"""

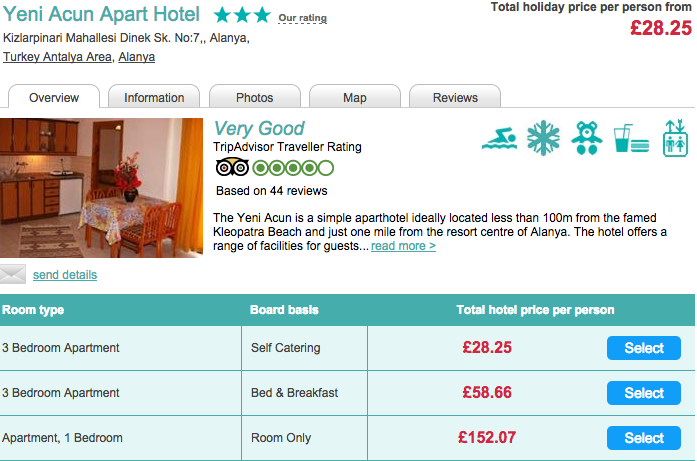The height and width of the screenshot is (461, 697).
Task: Click the teddy bear kids facility icon
Action: (587, 138)
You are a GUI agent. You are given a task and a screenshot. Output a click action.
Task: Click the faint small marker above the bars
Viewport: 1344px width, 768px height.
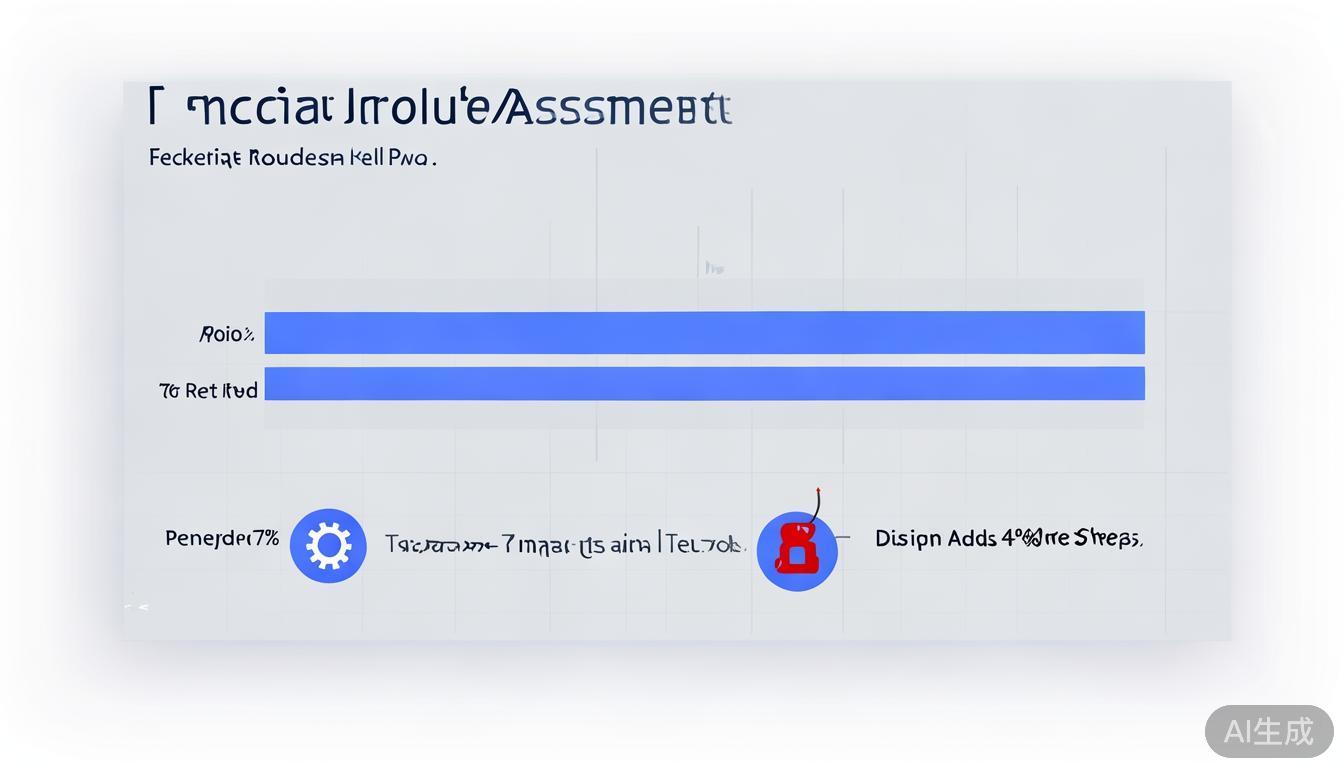tap(713, 268)
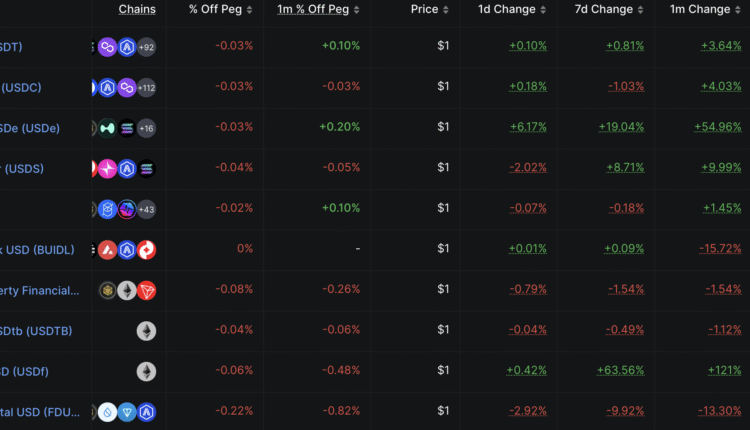Image resolution: width=750 pixels, height=430 pixels.
Task: Click the Ethereum icon in the USDTB row
Action: pos(146,331)
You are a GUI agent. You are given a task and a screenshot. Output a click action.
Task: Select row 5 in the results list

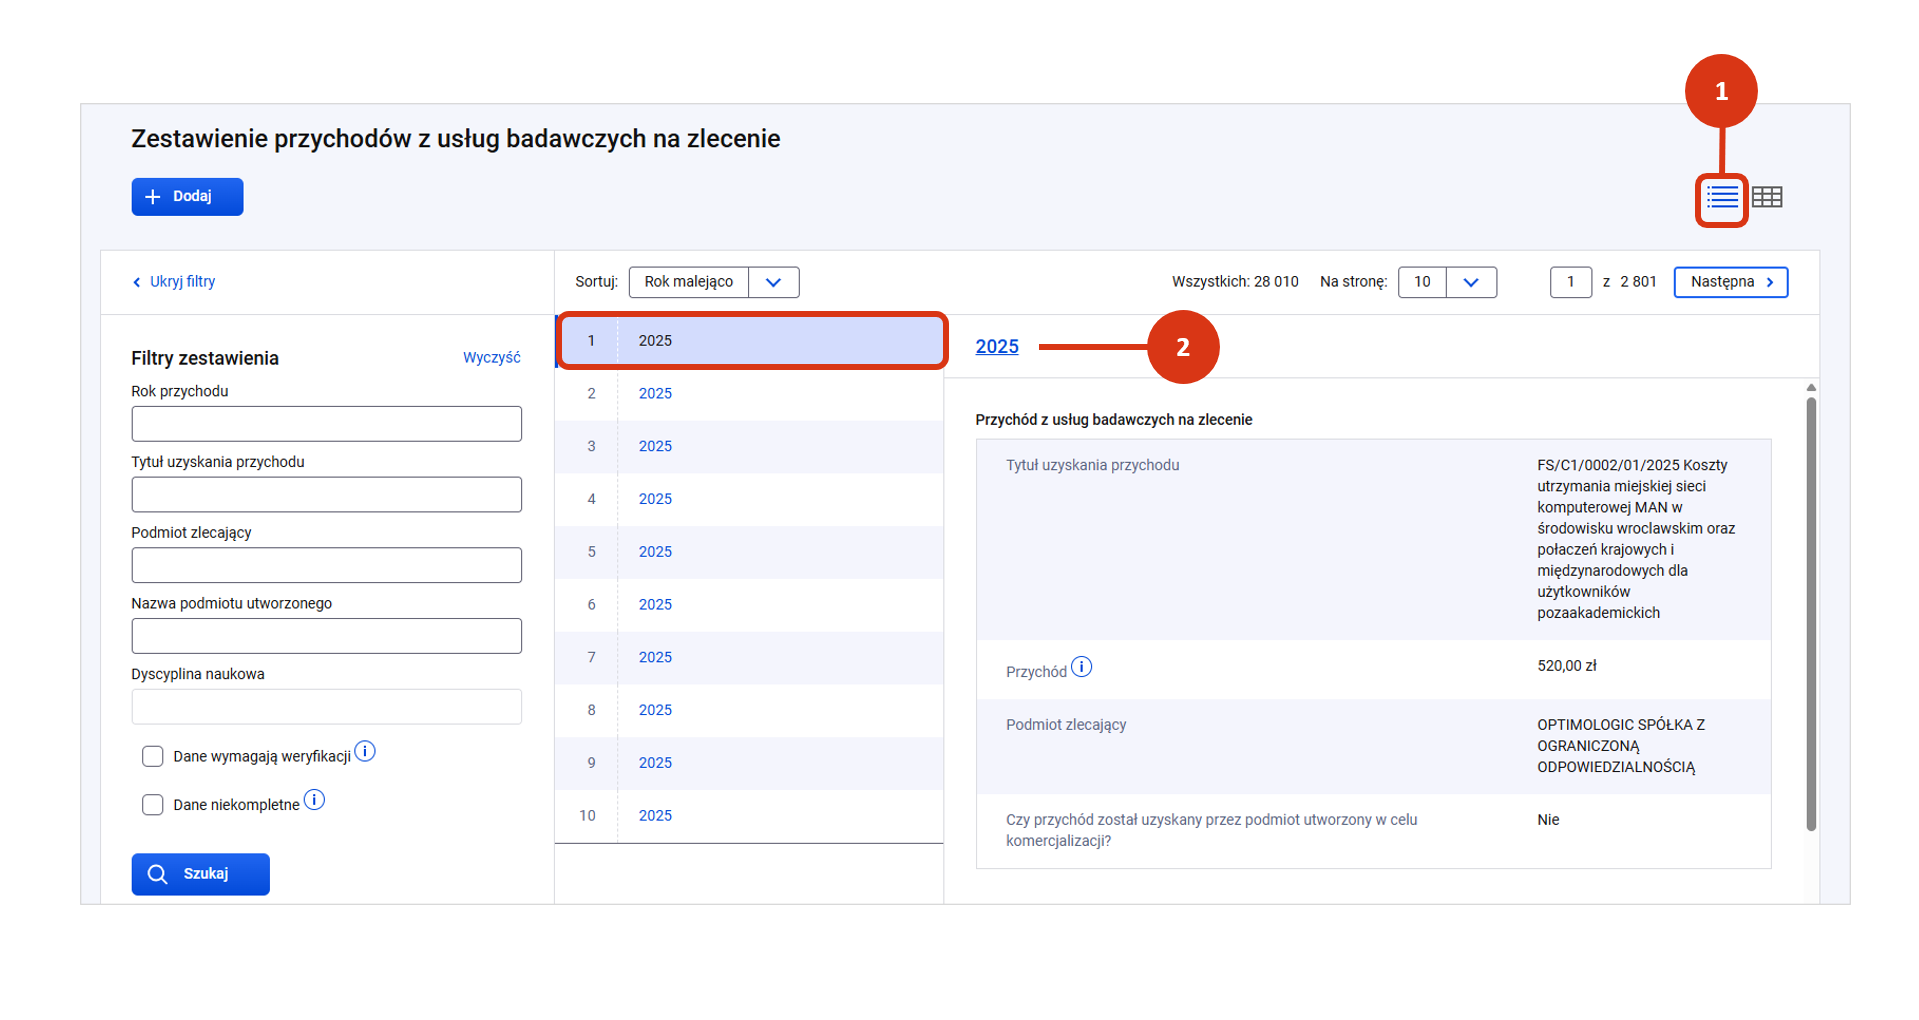tap(748, 552)
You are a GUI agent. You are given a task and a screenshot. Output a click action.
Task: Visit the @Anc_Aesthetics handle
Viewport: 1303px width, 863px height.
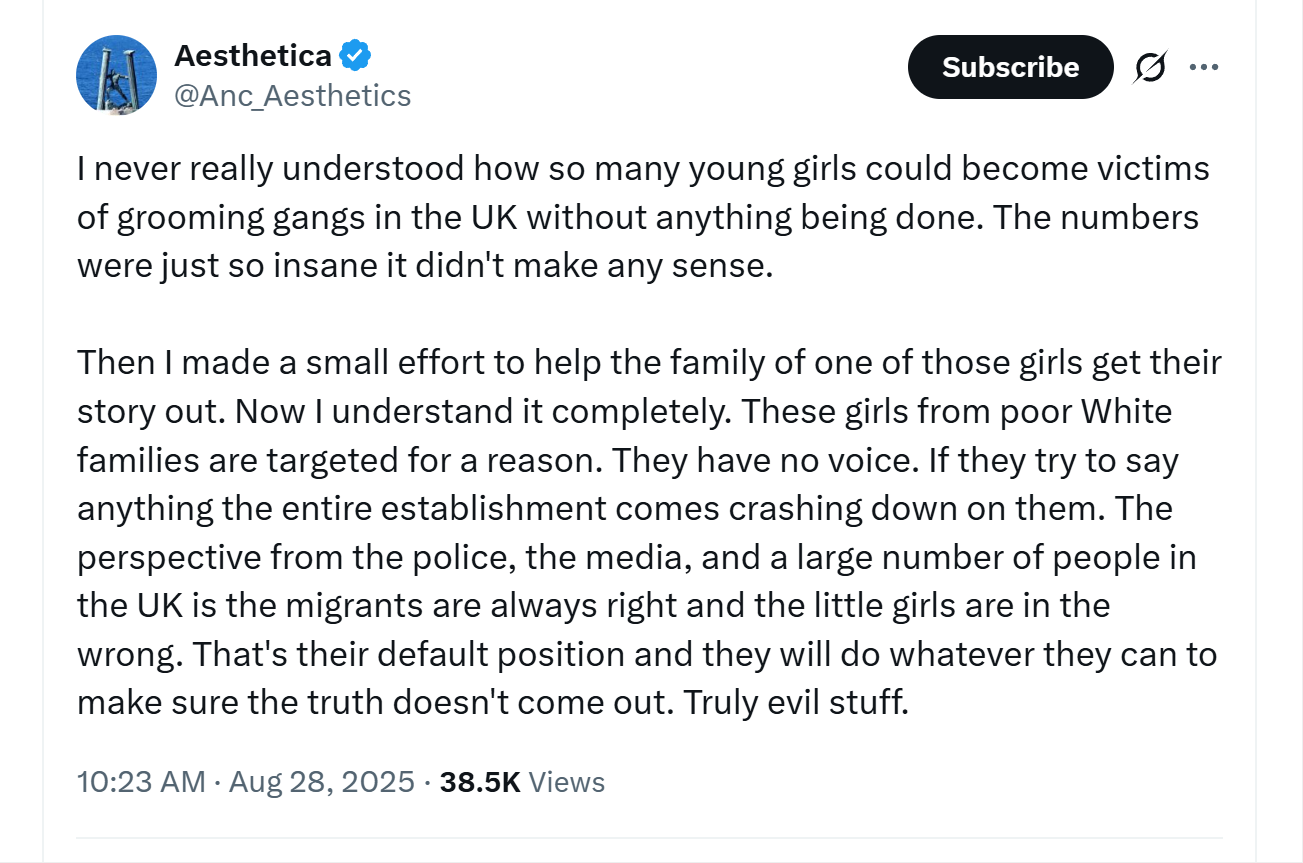click(292, 95)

"""

- _YOUR OBJECTIVE_: The line containing "Task: Click the faint" and every line after it, up to the last line of the data, should be returned exactly, without the pictures.

- _SOLUTION BELOW_:
Task: Click the faint small marker above the bars
Viewport: 1344px width, 768px height.
tap(713, 268)
Image resolution: width=750 pixels, height=430 pixels.
Task: Click the Ethereum icon in the USDTB row
Action: pos(146,331)
You are a GUI agent. You are given a task and a screenshot. Output a click action.
Task: Select row 5 in the results list

tap(748, 552)
You are a GUI agent. You are given a task and a screenshot. Output a click action.
Task: Visit the @Anc_Aesthetics handle
Viewport: 1303px width, 863px height.
click(292, 95)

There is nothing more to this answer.